Reproduce the data below word for word, leaving out no line.

▶ [Entries supplied]:
▽

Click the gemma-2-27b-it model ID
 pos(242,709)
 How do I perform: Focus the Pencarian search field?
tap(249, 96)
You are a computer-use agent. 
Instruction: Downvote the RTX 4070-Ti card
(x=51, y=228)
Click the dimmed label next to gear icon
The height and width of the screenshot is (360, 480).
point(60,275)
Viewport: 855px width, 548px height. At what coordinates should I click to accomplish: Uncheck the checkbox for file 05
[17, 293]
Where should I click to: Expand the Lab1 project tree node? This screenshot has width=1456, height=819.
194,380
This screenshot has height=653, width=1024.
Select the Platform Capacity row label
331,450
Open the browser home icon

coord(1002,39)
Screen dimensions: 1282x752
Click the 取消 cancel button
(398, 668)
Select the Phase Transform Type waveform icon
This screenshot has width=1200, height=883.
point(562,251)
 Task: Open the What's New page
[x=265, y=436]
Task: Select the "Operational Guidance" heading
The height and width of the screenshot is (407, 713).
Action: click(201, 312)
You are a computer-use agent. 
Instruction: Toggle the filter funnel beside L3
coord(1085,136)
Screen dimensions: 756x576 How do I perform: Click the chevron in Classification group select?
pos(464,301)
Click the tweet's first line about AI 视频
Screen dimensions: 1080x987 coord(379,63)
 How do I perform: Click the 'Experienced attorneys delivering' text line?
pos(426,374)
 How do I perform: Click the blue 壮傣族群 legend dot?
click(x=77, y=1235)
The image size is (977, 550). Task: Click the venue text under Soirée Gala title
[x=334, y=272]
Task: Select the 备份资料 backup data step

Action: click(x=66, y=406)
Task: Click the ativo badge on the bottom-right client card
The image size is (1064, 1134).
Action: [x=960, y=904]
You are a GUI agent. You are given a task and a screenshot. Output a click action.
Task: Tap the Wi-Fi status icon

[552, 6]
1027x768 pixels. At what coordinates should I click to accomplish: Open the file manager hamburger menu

△

▶ [Task solution]:
Click the gemma-2-27b-it model ID
 pos(242,709)
 How do I perform: Focus the Pencarian search field?
tap(249, 96)
You are a computer-use agent. 
Instruction: Downvote the RTX 4070-Ti card
(x=51, y=228)
Click the dimmed label next to gear icon
The height and width of the screenshot is (360, 480).
point(60,275)
Viewport: 855px width, 548px height. At what coordinates should I click to accomplish: Uncheck the checkbox for file 05
[17, 293]
Where should I click to: Expand the Lab1 project tree node? This screenshot has width=1456, height=819.
194,380
This screenshot has height=653, width=1024.
Select the Platform Capacity row label
331,450
Open the browser home icon

coord(1002,39)
Screen dimensions: 1282x752
Click the 取消 cancel button
(398, 668)
Select the Phase Transform Type waveform icon
This screenshot has width=1200, height=883.
point(562,251)
 Task: Open the What's New page
[x=265, y=436]
Task: Select the "Operational Guidance" heading
The height and width of the screenshot is (407, 713).
Action: click(201, 312)
You are a computer-use agent. 
Instruction: Toggle the filter funnel beside L3
coord(1085,136)
Screen dimensions: 756x576 How do I perform: Click the chevron in Classification group select?
pos(464,301)
Click the tweet's first line about AI 视频
Screen dimensions: 1080x987 coord(379,63)
 How do I perform: Click the 'Experienced attorneys delivering' text line?
pos(426,374)
 How do I perform: Click the blue 壮傣族群 legend dot?
click(x=77, y=1235)
The image size is (977, 550). Task: Click the venue text under Soirée Gala title
[x=334, y=272]
Task: Select the 备份资料 backup data step

Action: click(x=66, y=406)
Task: Click the ativo badge on the bottom-right client card
The image size is (1064, 1134).
Action: [x=960, y=904]
You are a GUI agent. You are given a task and a screenshot. Output a click action.
Task: Tap the Wi-Fi status icon

[552, 6]
1027x768 pixels. At what coordinates should I click to accomplish: Open the file manager hamburger menu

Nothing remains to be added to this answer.